■ Data to examine ■
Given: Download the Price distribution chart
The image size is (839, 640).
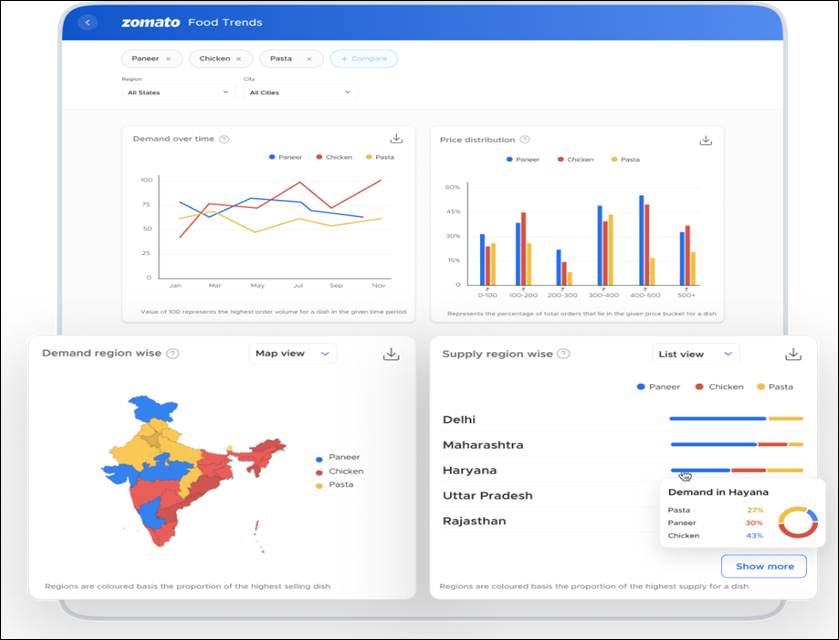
---
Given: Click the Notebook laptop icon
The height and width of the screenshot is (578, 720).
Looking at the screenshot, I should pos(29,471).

■ Work instruction ■
Across the records above, return every line that contains the word "Given".

■ Exercise answer ■
Given: Download the Price distribution chart
Given: Click the Notebook laptop icon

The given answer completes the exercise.